→ Exercise prompt: How many of the lines below include the word "right"? Only the number should be given.

□ □ □

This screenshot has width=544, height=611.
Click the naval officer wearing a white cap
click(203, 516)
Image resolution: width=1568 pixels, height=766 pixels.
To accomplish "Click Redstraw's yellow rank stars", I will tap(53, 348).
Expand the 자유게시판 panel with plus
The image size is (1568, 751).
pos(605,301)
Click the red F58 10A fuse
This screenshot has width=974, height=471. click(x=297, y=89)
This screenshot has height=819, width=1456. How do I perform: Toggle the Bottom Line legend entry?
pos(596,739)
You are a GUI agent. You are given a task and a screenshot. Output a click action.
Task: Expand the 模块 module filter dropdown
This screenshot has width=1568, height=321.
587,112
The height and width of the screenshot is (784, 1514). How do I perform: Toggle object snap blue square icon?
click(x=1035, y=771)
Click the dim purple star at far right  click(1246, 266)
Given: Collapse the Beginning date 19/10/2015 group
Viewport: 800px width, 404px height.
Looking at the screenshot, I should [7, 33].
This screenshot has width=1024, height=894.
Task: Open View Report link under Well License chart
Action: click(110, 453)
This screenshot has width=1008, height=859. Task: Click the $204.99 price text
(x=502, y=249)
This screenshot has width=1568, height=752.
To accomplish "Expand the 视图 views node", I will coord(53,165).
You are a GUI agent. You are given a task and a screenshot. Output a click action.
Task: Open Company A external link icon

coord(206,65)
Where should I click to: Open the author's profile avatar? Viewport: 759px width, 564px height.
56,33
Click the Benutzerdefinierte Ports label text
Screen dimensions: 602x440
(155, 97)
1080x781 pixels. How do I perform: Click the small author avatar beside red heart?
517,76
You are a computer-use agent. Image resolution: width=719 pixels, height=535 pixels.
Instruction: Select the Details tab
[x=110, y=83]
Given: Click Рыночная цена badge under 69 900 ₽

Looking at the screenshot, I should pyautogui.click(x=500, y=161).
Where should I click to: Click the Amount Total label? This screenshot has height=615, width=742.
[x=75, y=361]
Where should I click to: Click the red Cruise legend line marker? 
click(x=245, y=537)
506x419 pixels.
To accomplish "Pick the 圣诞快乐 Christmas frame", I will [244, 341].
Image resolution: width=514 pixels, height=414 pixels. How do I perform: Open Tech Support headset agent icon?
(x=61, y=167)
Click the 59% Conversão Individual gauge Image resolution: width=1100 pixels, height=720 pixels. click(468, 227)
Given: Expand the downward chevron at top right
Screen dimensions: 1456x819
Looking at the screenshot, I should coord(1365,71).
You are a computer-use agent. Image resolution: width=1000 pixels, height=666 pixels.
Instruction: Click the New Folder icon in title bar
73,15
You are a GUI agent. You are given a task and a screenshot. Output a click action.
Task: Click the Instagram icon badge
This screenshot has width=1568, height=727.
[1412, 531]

□ □ □

→ Answer for this exercise: 2